El desequilibrio de los ataques de pánico nos brinda la oportunidad de encontrar una compasión más profunda con nosotros mismos. A veces esto surge en mi pintura y escritura, como en mi poema ‘Peregrino’ que evoca los cinco sentidos en un caminante solitario, mostrando la unidad en cada detalle, expresado en la palabra ‘nos’. Hasta un recipiente vacío puede contar su historia.
Peregrino
Exhalo neblina,
filetes de lodo pegados a las suelas,
campestre estatua en medio de un preludio de cencerros.
Levanta su mirada un borrego,
huele el aire y vuelve a pastar.
Lluvia fina.
Una bolsa del súper
clavada en el alambre entre mechones de lana.
Como ermitaños, solitarios árboles
aguantan un antiguo viento.
Nos abraza el horizonte.
Vacío, susurra el plástico.
Hace años padecí una crisis.
Despertó algo en mi.
Cuando nuestro mundo, el personal o el mundo en su conjunto, de repente se vuelve frágil, nos reta a mirarnos a nosotros mismos—a reconocer que algo ha cambiado—y dar el paso en un viaje de aprendizaje y conocimiento. Estas situaciones irracionales—la violencia del terrorismo en lugares he vivido o la inestabilidad de mi propia ansiedad—se han vuelto parte de mi, parte de mi camino, otra capa en mi trabajo creativo, un camino a una compasión más amplia. Desde el atentado en Christchurch, me han alentado y perturbado los puntos de vista que he leído de amigos en Nueva Zelanda. Mientras procesamos nuestras reacciones como país espero que aprendamos a reflexionar sobre nuestras ideas, sobre cómo impactan en otros, y cómo contribuyen a una comunidad más compasiva y solidaria o una sociedad más miedosa y fragmentada. No podemos dar al botón de reiniciar el mundo. Como digo en la linea final del poema que mencioné al principio del artículo, ‘Cuando meno los esperas’:
Salvarse no siempre consiste en salir con vida.
Notas
- ‘Cuando menos los esperas’ y ‘El partido de ajedrez’ están en inglés en la colección More of Us, editado por Adrienne Jansen, Landing Press, Wellington.

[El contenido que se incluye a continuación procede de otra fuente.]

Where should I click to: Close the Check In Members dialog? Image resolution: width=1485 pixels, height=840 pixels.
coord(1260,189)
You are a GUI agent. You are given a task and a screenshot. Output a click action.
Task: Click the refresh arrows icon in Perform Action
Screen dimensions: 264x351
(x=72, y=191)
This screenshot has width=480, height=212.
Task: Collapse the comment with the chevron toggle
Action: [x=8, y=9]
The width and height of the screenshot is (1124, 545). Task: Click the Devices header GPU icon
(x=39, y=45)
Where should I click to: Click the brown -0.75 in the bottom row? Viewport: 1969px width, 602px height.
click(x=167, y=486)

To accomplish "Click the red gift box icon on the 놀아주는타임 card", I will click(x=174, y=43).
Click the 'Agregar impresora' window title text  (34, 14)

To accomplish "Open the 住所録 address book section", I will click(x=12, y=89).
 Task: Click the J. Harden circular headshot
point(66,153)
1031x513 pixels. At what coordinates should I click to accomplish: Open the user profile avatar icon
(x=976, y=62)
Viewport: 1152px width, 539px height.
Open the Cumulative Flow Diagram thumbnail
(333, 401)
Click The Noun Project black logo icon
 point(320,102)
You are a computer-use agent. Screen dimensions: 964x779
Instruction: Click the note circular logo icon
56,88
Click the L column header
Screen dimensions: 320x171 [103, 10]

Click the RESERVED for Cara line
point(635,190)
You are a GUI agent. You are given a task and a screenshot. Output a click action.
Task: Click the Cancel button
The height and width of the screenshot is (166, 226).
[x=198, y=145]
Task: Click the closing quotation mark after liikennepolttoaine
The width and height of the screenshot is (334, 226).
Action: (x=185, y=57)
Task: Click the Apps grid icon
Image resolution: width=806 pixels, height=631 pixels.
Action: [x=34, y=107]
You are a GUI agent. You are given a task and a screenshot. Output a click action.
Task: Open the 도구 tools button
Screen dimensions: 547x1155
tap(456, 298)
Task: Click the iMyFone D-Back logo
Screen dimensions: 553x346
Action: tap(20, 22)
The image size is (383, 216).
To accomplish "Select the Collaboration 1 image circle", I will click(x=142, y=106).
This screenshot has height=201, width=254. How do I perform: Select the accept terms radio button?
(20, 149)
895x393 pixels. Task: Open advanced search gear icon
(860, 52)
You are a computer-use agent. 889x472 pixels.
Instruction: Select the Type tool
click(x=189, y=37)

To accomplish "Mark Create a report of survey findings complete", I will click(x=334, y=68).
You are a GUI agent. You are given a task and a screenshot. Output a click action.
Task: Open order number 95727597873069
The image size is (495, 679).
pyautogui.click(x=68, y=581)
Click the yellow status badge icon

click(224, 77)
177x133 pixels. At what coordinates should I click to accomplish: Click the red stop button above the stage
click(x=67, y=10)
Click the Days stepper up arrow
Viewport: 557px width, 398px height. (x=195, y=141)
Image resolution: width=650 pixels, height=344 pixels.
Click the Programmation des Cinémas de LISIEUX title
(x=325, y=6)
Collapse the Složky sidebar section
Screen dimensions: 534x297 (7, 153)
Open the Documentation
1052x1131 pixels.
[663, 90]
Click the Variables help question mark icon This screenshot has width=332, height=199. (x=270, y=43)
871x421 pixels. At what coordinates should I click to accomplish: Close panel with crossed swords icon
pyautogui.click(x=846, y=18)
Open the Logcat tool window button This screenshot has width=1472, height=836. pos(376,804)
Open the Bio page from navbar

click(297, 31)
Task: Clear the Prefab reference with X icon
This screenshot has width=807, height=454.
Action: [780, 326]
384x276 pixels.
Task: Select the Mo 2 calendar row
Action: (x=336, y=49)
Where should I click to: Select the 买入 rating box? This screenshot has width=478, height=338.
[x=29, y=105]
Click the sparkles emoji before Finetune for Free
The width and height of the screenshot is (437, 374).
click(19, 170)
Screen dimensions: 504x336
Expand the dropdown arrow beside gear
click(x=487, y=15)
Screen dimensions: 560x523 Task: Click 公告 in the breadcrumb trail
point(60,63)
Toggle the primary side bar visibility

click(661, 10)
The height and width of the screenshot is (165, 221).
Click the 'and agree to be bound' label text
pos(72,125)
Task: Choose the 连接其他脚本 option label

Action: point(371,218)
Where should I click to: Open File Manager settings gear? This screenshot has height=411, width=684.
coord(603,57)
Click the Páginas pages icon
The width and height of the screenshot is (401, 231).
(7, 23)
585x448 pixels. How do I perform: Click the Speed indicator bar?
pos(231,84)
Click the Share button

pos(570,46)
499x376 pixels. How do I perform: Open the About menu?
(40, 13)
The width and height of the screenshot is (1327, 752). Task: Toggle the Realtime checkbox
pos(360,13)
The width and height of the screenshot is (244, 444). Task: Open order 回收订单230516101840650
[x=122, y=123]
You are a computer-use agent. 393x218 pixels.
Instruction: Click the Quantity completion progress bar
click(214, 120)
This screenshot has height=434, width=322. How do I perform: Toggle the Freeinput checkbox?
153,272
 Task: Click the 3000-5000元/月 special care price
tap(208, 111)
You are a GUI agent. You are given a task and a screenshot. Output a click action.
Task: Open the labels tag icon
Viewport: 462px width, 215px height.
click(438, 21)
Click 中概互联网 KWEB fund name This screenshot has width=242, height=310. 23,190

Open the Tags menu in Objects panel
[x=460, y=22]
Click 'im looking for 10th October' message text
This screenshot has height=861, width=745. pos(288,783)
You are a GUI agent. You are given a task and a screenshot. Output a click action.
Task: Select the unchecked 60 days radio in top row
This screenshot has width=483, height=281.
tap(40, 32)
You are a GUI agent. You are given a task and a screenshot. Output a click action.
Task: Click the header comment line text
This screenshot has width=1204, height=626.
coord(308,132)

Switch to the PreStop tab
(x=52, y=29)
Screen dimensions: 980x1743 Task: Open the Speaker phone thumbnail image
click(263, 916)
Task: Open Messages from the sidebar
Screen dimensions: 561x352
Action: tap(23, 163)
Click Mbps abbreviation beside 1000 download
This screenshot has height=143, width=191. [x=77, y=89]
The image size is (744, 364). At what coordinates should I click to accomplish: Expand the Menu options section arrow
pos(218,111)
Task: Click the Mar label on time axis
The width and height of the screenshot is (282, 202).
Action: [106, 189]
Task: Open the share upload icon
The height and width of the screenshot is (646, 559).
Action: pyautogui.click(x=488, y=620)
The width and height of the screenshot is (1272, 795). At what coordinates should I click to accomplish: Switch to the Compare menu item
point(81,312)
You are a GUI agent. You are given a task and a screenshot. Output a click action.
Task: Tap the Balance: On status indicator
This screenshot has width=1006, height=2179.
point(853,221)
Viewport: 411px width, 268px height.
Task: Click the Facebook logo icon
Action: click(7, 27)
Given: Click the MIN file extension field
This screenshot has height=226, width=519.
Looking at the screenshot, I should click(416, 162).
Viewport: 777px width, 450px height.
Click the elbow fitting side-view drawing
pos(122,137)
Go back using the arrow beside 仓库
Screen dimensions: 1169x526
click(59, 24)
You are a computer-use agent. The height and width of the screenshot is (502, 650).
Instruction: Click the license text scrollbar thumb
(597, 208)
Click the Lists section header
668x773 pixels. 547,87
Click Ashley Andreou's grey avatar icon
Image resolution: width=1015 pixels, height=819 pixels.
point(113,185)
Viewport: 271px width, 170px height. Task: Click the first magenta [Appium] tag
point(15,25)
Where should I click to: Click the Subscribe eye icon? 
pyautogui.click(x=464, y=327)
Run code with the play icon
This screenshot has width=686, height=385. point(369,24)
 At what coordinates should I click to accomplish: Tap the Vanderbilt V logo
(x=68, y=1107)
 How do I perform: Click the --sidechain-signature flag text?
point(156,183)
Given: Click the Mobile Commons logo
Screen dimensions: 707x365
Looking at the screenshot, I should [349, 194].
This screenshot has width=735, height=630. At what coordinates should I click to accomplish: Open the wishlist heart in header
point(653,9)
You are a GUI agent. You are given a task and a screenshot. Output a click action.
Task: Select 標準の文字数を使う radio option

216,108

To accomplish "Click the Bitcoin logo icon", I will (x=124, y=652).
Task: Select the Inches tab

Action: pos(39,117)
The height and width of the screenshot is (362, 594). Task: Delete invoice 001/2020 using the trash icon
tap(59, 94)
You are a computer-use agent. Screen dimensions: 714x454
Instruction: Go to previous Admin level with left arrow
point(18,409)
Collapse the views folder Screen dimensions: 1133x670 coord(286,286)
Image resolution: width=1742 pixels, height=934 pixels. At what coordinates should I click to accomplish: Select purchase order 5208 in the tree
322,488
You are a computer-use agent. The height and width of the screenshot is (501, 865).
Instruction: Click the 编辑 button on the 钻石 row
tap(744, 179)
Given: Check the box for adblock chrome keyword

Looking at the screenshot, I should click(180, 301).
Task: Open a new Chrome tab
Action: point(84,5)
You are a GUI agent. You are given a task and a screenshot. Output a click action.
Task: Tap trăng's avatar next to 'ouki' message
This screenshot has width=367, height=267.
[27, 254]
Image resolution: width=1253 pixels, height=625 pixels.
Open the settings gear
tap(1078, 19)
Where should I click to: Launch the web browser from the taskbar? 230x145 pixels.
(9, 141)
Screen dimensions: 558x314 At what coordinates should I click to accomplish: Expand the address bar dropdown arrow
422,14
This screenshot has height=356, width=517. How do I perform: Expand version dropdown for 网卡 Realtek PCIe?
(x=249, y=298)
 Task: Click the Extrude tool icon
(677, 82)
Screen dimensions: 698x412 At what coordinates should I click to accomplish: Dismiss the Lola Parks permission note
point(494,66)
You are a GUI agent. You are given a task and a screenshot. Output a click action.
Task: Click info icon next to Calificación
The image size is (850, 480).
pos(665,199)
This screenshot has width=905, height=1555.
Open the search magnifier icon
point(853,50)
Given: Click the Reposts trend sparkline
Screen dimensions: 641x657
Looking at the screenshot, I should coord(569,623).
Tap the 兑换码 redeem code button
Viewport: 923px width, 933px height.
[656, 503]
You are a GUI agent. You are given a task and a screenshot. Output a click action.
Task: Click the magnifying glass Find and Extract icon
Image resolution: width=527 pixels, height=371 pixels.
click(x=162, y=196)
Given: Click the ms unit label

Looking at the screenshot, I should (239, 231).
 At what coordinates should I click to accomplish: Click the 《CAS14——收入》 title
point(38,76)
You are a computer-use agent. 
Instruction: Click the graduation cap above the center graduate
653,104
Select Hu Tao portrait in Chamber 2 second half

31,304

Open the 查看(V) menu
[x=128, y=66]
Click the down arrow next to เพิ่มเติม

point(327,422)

- ‘Peregrino’ forma parte de la colección bilingüe Antípodas editada por Huerga y Fierro en España.
Charles Olsen se mudo a España atraído por su interés en los pintores como Velázquez y Goya y para estudiar la guitarra flamenca. Artista, realizador y poeta, sus pinturas han sido expuestas en el Reino Unido, Francia, Nueva Zelanda y España, y ha publicado dos poemarios bilingües Sr Citizen (Amargord, 2011) y Antípodas (Huerga y Fierro, 2016). Su cortometraje La danza de los pinceles recibió el segundo premio en el I Festival Flamenco de Cortometrajes en España y sus videopoemas han sido seleccionados para festivales internacionales y destacados en revistas como Moving Poems, Poetry Film Live y Atticus Review. En 2018 fue becado con la III Beca Poética Internacional SxS Antonio Machado y ha recibido la XIII distinción Poetas de Otros Mundos.